People are always being underestimated. Especially people under the age of 21 - those considered by our society to be too underdeveloped and irresponsible to be capable of judging what's right for themselves. 

When I was applying to colleges at the end of high school, I had made a firm decision to pursue a career in the film industry. The film industry, like many creative professions, is widely known to be competitive and to statistically have little likelihood of the sort of success and achievement that most who pursue it hope for. For this reason, my teachers and advisers strongly suggested that I refrain from focusing on this field in college, and to instead invest my time in a more marketable one like history or english, to "keep my options open."

On the surface, it sounds like good advice. Sure it's sensible to keep one's options open; to have a safety net should one fall. However, I did not interpret it in such a way. I interpreted it as a lack of confidence in my ability to achieve my dream. I figured that if I spent my time and energy working on a fall-back plan, my dream would slowly become secondary and I would end up going with something safe, ultimately choosing financial security over happiness. My elders, who were clearly under the impression that wisdom automatically follows age, viewed me as a youthful but unrealistic optimist, just like all the other dumb kids who talk about what they'll do when they're rich and famous. It's a widely accepted fact that teenagers don't understand basic principles of life; such as dignity, self-preservation, consequence, and following the path of least resistance. In high school, they learn the benefit of being popular, which in the "real world" is the equivalent of being famous or having high status. They see that high status in celebrities and self-made billionaires, and they aspire to reach that level, presumably without thinking through the sort of hard work, determination, and good fortune that is required. So, whenever a teacher or college adviser hears that a student is pursuing acting, or music, or writing novels, an alarm goes off that tells them that this student is probably going to fail or give up, but they don't know it. The advice they give is to "keep their options open" so that they're not stuck in a rut when they learn the hard way that their dream was unrealistic. 

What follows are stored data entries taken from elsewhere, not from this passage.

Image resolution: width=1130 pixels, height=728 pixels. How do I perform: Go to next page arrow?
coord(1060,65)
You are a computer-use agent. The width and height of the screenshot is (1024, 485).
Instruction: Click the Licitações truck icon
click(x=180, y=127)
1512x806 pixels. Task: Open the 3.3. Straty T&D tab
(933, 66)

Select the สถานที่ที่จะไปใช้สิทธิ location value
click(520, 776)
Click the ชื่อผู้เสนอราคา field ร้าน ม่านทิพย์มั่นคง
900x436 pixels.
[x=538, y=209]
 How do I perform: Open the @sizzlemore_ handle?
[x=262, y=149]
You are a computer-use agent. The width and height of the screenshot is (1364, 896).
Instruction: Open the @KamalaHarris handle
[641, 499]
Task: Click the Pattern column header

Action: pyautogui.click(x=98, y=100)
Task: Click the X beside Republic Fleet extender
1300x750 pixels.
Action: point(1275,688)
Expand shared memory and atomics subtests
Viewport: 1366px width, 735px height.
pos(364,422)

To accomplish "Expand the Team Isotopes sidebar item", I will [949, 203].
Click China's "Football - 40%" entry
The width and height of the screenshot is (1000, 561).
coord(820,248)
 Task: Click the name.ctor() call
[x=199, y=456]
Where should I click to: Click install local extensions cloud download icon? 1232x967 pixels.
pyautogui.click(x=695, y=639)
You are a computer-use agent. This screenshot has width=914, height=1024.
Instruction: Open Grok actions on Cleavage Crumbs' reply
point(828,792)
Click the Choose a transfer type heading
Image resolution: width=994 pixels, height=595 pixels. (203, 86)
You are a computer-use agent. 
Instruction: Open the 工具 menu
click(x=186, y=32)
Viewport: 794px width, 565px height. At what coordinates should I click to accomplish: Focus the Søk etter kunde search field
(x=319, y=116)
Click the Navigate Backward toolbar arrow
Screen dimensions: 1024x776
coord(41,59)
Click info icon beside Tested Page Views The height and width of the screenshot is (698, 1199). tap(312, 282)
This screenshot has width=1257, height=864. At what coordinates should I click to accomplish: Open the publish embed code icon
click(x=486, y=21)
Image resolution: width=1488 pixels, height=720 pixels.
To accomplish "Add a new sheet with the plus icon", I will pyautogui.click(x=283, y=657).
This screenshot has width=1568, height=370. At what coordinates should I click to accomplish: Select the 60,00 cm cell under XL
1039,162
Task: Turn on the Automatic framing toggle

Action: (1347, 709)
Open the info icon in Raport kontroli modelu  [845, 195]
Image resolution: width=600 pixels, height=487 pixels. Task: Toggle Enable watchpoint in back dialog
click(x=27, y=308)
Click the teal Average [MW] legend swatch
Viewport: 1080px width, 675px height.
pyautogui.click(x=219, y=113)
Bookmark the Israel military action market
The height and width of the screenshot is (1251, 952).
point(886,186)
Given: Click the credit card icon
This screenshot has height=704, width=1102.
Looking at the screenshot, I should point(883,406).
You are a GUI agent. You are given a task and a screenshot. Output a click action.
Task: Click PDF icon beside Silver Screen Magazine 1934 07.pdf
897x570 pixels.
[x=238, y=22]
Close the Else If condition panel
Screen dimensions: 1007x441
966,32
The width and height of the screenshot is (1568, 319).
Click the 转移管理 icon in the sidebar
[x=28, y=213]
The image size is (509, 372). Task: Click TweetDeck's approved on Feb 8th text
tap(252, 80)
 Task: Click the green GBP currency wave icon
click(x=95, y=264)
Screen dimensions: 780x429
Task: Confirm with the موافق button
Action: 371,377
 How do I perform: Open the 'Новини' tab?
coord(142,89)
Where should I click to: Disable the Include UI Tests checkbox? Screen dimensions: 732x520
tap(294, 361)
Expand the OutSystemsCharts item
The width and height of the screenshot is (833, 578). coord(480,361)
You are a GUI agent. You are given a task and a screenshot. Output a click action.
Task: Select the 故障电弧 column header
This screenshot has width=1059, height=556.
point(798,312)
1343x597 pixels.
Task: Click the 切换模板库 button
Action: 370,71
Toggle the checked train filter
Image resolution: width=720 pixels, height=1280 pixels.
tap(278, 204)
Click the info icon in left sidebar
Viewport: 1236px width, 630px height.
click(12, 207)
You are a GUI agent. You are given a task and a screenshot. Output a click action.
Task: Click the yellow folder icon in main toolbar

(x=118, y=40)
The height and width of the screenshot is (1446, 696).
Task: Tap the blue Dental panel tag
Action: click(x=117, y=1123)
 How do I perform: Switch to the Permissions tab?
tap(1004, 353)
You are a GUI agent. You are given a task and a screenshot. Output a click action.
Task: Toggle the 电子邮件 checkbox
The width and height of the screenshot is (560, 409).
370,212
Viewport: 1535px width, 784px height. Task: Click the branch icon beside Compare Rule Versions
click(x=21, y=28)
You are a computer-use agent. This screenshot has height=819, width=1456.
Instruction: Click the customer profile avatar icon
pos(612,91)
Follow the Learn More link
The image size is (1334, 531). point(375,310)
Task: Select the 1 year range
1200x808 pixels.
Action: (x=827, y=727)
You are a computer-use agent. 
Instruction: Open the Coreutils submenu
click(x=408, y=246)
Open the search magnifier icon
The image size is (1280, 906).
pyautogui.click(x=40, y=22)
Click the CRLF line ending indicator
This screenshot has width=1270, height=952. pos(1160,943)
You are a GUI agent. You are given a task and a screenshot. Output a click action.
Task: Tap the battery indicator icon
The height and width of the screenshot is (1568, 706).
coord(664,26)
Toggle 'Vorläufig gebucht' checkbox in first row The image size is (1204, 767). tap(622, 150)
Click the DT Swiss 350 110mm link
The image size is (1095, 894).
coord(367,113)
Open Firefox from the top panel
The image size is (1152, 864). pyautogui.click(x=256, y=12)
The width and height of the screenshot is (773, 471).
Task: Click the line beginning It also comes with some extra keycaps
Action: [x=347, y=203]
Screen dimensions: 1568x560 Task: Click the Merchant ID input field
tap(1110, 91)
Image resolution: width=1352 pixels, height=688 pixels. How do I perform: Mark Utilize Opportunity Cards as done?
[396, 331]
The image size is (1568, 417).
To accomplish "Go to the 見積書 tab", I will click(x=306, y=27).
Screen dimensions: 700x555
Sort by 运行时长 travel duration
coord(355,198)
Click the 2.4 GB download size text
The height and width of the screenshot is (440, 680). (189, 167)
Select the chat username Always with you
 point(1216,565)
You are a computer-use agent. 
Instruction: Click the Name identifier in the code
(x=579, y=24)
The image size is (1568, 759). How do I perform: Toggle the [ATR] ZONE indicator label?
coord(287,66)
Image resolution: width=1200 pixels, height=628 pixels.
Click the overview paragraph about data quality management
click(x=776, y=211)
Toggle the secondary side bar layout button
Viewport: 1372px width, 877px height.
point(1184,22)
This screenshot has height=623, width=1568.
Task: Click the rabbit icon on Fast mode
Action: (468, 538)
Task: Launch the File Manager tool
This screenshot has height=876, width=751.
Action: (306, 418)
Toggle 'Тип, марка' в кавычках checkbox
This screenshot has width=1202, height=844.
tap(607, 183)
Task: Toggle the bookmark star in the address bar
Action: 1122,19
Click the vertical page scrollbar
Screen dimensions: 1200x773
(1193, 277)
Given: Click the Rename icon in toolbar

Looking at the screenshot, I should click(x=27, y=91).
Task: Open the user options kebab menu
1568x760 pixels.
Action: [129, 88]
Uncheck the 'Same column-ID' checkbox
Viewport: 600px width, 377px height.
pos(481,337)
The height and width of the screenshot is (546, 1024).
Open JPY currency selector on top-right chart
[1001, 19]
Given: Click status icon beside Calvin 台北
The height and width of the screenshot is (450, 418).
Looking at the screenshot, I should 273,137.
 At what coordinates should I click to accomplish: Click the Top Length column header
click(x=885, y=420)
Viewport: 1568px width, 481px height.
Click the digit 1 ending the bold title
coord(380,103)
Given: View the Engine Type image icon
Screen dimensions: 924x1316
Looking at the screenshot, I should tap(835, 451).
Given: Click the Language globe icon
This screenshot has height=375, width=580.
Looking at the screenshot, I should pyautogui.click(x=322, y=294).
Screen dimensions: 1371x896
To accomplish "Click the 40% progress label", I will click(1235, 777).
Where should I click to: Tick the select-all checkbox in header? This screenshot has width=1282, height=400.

For anyone who has a dream, following this advice is a recipe for disaster. I agree that most teenagers don't understand what it takes to be successful in a highly competitive field, but not in the sense that they don't understand what exactly it takes. They don't understand in the sense that they don't know how much of "it" that it takes. The answer is simply this: all of it. To achieve a dream, one has to be 100% dedicated and must be willing to fail many times before succeeding. If one spent time and energy preparing a back-up plan, they're using crucial time and energy in a worthless pursuit (worthless in the grand scheme of their dream). The people who succeed are the ones who go above and beyond and rise above the rest, not the ones who give half-hearted attempts and are afraid to take risks. People who are afraid to fail should not pursue a competitive career to begin with; they're simply not suited for it. 

My opinion. Feel free to disagree.


----------



## titaniumdoughnut (Jun 22, 2006)

Excellent food for thought. I agree wholeheartedly with you on that. I'm fond of saying that only the people who believe they can, will succeed.

Having a fallback plan means you don't believe in yourself. If you don't believe in yourself, why should anyone else? People need to almost blindly optimistic, and basically ignore every success rate, and statistic that exists. The people who succeed are the exceptions to the rule.

Of course, lots of people have multiple talents and hobbies, and in the back of their minds, these are options. But that's different from having a fallback plan. I know that if the film world vanished, I could do a few other things. But until Hollywood falls into the sea, I'm a filmmaker.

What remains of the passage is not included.